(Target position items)
>>>
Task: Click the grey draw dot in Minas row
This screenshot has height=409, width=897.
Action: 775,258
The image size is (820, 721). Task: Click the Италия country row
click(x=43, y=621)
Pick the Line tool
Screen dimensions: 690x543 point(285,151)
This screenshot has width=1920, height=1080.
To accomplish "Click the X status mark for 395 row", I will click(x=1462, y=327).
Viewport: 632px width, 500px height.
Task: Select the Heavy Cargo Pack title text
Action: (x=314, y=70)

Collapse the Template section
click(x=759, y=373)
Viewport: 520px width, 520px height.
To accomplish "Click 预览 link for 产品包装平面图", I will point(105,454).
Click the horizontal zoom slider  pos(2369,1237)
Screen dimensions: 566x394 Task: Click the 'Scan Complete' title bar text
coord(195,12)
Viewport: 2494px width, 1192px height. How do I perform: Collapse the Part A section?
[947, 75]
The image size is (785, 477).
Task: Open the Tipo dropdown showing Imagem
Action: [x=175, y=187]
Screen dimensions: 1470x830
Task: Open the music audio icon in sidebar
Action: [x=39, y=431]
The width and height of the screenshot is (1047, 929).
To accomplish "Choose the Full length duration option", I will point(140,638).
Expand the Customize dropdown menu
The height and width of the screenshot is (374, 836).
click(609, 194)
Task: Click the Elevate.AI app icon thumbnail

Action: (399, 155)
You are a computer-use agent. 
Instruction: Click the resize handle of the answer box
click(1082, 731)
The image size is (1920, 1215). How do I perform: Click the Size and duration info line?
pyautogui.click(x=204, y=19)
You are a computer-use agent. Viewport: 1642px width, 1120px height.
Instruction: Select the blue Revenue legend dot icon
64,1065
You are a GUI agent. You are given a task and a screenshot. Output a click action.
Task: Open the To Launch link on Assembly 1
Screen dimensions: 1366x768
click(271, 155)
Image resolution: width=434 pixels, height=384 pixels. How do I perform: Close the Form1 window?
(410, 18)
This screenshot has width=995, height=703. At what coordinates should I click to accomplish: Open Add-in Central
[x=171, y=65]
<<<
Return every line of the items above with no changes to any character.

**RESPONSE TO THIS TASK:**
Task: Click the grey draw dot in Minas row
This screenshot has height=409, width=897.
Action: 775,258
The image size is (820, 721). Task: Click the Италия country row
click(x=43, y=621)
Pick the Line tool
Screen dimensions: 690x543 point(285,151)
This screenshot has width=1920, height=1080.
To accomplish "Click the X status mark for 395 row", I will click(x=1462, y=327).
Viewport: 632px width, 500px height.
Task: Select the Heavy Cargo Pack title text
Action: (x=314, y=70)

Collapse the Template section
click(x=759, y=373)
Viewport: 520px width, 520px height.
To accomplish "Click 预览 link for 产品包装平面图", I will point(105,454).
Click the horizontal zoom slider  pos(2369,1237)
Screen dimensions: 566x394 Task: Click the 'Scan Complete' title bar text
coord(195,12)
Viewport: 2494px width, 1192px height. How do I perform: Collapse the Part A section?
[947, 75]
The image size is (785, 477).
Task: Open the Tipo dropdown showing Imagem
Action: [x=175, y=187]
Screen dimensions: 1470x830
Task: Open the music audio icon in sidebar
Action: [x=39, y=431]
The width and height of the screenshot is (1047, 929).
To accomplish "Choose the Full length duration option", I will point(140,638).
Expand the Customize dropdown menu
The height and width of the screenshot is (374, 836).
click(609, 194)
Task: Click the Elevate.AI app icon thumbnail

Action: (399, 155)
You are a computer-use agent. 
Instruction: Click the resize handle of the answer box
click(1082, 731)
The image size is (1920, 1215). How do I perform: Click the Size and duration info line?
pyautogui.click(x=204, y=19)
You are a computer-use agent. Viewport: 1642px width, 1120px height.
Instruction: Select the blue Revenue legend dot icon
64,1065
You are a GUI agent. You are given a task and a screenshot. Output a click action.
Task: Open the To Launch link on Assembly 1
Screen dimensions: 1366x768
click(271, 155)
Image resolution: width=434 pixels, height=384 pixels. How do I perform: Close the Form1 window?
(410, 18)
This screenshot has width=995, height=703. At what coordinates should I click to accomplish: Open Add-in Central
[x=171, y=65]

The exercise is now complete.